Je gagne le plus possible vers le Sud et toujours rien, une belle vitesse. J’oblique donc maintenant vers Levens, je ne sais pas trop où taper. Je vais taper au Nord de Levens à l’endroit où je parie que c’est le mieux. Le temps de trouver en vrai truc pour monter, ça va mieux. Je chevauche le Férion et il me semble que l’ascendance devient vraiment solide quand elle capte l’énergie des faces Sud-Est bien minérales et abruptes. 2050 au Férion.

La ligne Coaraze > Lucéram > Mangiabo est probablement un truc énorme. C’est vraiment le jour idéal pour faire ça. Vu la qualité de la masse d’air et les probables plafs, je pourrais ensuite prétendre continuer du Mangiabo vers la tête l’Alpe, connecter le Torrage et aller encore plus loin. En termes de kilomètres et de variété de l’itinéraire, ce serait un truc mémorable.

Mais une fois n’est pas coutume, j’ai un objectif précis : Roquebrune. Gardons-en pour plus tard, il y aura d’autres occasions de survoler Lucéram !

Escarène ou Peille ? Ca devrait passer pour un Peille en direct! Je pars donc pour un Férion-Peille en suvolant notamment le fief de Loïc, Berre-les-Alpes.

J’arrive exactement où je voulais. Ce sommet adossé au village de Peille est un coin que je n’aime pas trop. On peut vite perdre pas mal de gaz et se retrouver très bas sans beaucoup d’appuis, baignant dans la stabilité.

Le doute commence à me gagner, en fait j’ai la peur de réussir. Je me vois trop prendre 2-3 mauvaises décisions et sombrer jusqu’à poser au stade du bas.

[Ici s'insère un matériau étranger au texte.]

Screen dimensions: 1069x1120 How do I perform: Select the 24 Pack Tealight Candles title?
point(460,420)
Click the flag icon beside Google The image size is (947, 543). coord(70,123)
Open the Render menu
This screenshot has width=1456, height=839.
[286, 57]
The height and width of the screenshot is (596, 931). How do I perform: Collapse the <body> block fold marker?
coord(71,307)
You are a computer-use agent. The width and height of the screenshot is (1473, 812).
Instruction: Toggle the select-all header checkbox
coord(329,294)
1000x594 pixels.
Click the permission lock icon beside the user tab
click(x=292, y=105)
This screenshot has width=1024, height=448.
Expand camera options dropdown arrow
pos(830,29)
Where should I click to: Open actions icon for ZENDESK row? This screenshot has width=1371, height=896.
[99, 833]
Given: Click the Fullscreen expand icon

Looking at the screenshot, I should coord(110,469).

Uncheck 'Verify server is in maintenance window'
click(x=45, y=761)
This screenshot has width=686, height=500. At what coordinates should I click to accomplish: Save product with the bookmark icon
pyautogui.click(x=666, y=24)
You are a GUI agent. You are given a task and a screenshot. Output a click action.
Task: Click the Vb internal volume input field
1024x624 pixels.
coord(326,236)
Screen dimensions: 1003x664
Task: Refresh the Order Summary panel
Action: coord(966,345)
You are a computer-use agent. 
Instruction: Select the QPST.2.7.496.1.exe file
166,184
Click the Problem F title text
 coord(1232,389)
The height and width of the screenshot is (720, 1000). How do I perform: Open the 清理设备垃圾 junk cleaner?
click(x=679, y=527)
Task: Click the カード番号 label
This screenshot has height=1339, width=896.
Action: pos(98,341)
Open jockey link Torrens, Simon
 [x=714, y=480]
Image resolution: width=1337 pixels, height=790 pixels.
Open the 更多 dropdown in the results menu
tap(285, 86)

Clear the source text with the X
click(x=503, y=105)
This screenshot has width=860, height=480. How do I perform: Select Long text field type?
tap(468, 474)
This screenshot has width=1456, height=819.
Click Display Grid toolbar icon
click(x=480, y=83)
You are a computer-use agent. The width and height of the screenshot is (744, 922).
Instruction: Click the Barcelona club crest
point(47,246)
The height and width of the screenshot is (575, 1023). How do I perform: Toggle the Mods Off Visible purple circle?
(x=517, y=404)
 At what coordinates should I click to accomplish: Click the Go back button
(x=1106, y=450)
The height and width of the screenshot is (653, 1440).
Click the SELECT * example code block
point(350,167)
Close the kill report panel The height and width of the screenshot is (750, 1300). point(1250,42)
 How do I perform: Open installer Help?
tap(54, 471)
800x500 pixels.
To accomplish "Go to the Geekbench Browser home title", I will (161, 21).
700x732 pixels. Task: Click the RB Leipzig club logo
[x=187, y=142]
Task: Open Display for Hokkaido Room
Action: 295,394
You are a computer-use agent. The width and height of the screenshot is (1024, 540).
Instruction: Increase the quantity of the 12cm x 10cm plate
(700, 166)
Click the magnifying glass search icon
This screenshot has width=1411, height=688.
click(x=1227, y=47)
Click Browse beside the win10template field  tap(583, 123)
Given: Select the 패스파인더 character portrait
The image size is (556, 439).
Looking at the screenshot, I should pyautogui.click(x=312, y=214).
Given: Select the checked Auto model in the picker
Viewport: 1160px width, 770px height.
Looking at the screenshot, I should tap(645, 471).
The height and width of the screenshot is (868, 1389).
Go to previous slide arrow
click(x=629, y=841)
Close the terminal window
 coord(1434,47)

Je décide donc d’aller vers la via ferrata. Je bricole un peu, on est un peu sous le vent de la brise de mer mais il y a des bons déclenchements. Lorsque j’arrive à enfin enrouler un truc, je dérive à max mais le gain me permet de connecter le déco de Peille.

Je sais que c’est gagné, j’arrive à Laï Bareï et je survole Nico Féraud en faisant des gros YESSSSSSSSSSSSSSSSSSSSSSSSSSSSSSSSSSSSSSSSSSSSSSSSSSSSSSSSSSSSSSSSSSSSSSSSSSSSSSSSSSSSSSSSSSSSS. Un petit tour au cap et je laisse exploser ma joie avec les copains une fois posé à la plage ! YES YES YES YES.

Je suis vraiment super content. Cerise sur le gâteau, les ultimes Luc, David et Russel étaient là. Merci à eux pour l’inspiration et aussi pour les superbes jouets qu’ils ont créé.